In Pakistan, Punjab represents the second-largest province (about 205,000 square kilometers), but it is the most densely populated, with more than 50 percent of the total population and also the more industrialized, though agriculture is still the first source of income. At present, the population is almost completely Muslim. The Punjabi are the political, administrative, and military elite of the country, a predominance that has negatively affected their relations with the other Pakistani ethnic groups (Sindhi, Baluchi, Pashtun/Pathans, Bengali until 1971) during these decades.

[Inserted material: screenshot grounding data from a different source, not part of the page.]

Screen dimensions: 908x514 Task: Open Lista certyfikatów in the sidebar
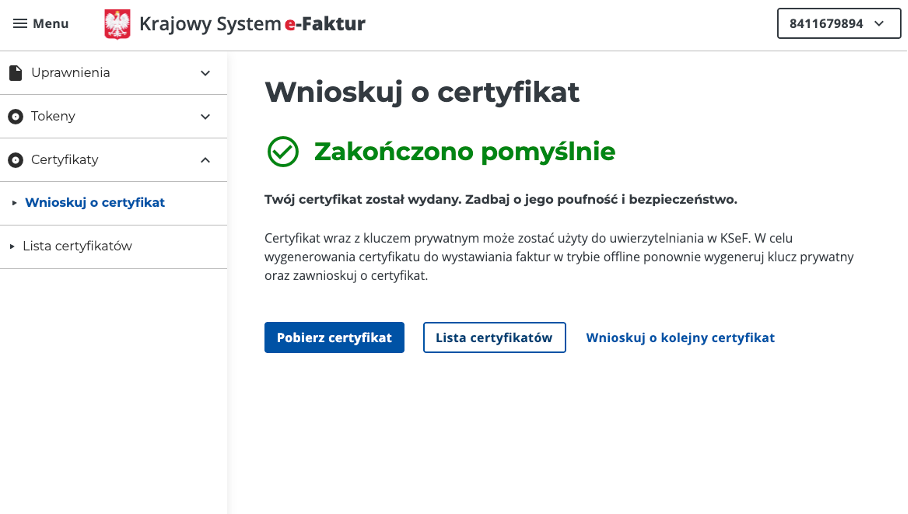point(77,246)
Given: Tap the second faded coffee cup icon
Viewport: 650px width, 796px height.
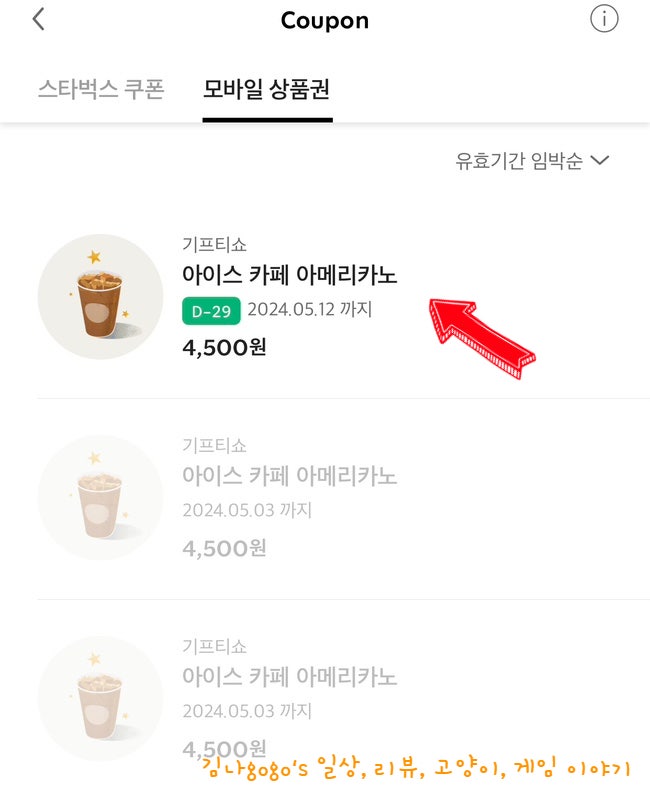Looking at the screenshot, I should [x=100, y=497].
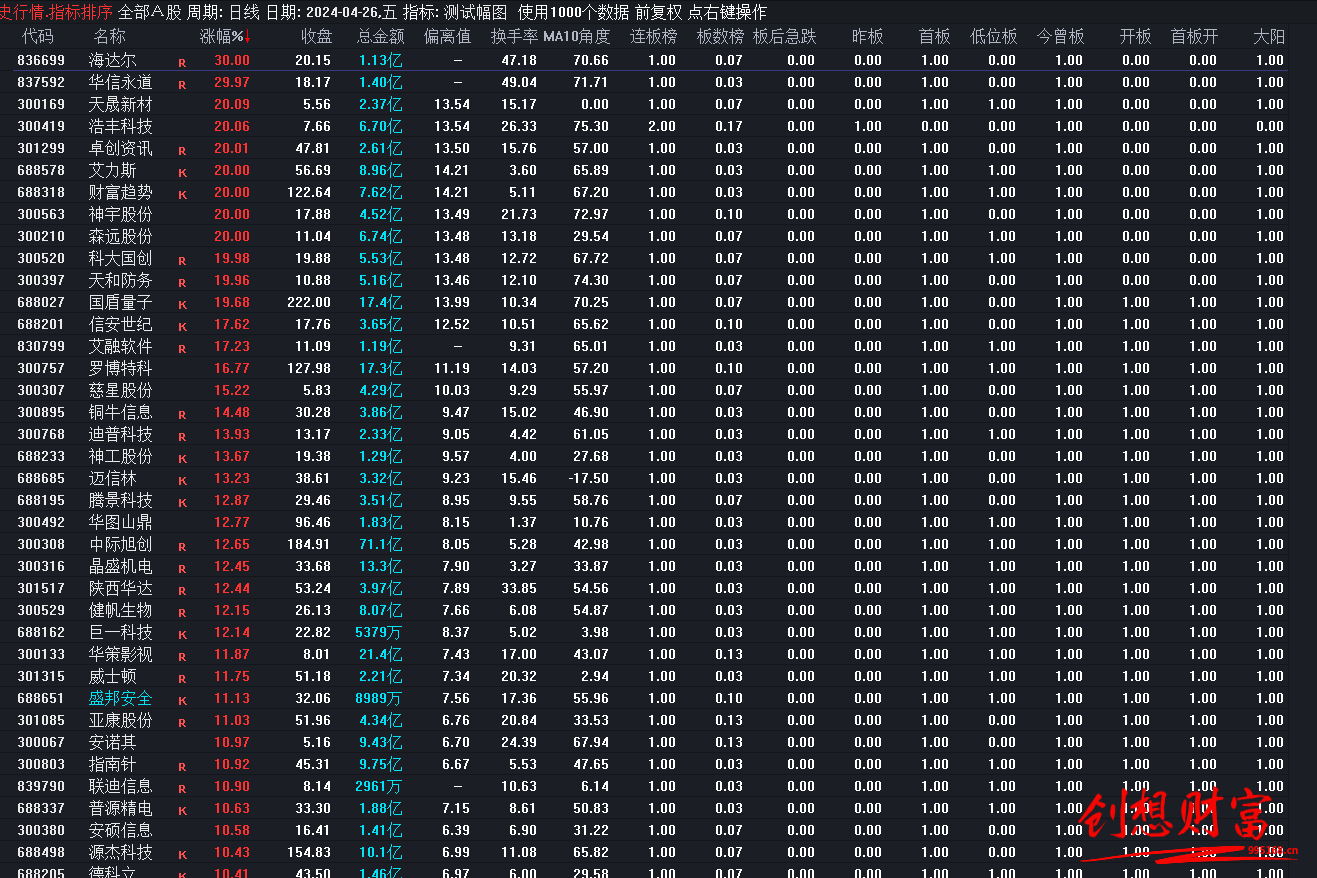Screen dimensions: 1317x878
Task: Click the R marker next to 海达尔
Action: click(182, 62)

Inside the Indian Union, the region of Punjab (about 100,000 square kilometers) has seen several administrative reorganizations, which have attempted to divide it according to cultural and linguistic differences. Besides the state of Punjab (where the majority of the Sikhs are settled), the states of Haryana (Hindi-speaking) and mountainous Himachal Pradesh have been created within the region.
Sikhism; Sind; Sindhi
Further Reading
Ali, Imran. (1988) The Punjab under Imperialism 1885–1947. Princeton, NJ: Princeton University Press.
Fox, Richard Gabriel. (1985) Lions of the Punjab: Culture in the Making. Berkeley and Los Angeles: University of California Press.
Gilmartin, David. (1989) Empire and Islam: Punjab and the Making of Pakistan. Berkeley and Los Angeles: University of California Press.
Kapur, Rajiv. (1986) Sikh Separatism: The Politics of Faith. London: Allen & Unwin.
Spear, Percival. (1961) India: A Modern History. Ann Arbor, MI: University of Michigan Press.
Talbot, Ian. (1988) Punjab and the Raj, 1849–1947. New Delhi: Manohar.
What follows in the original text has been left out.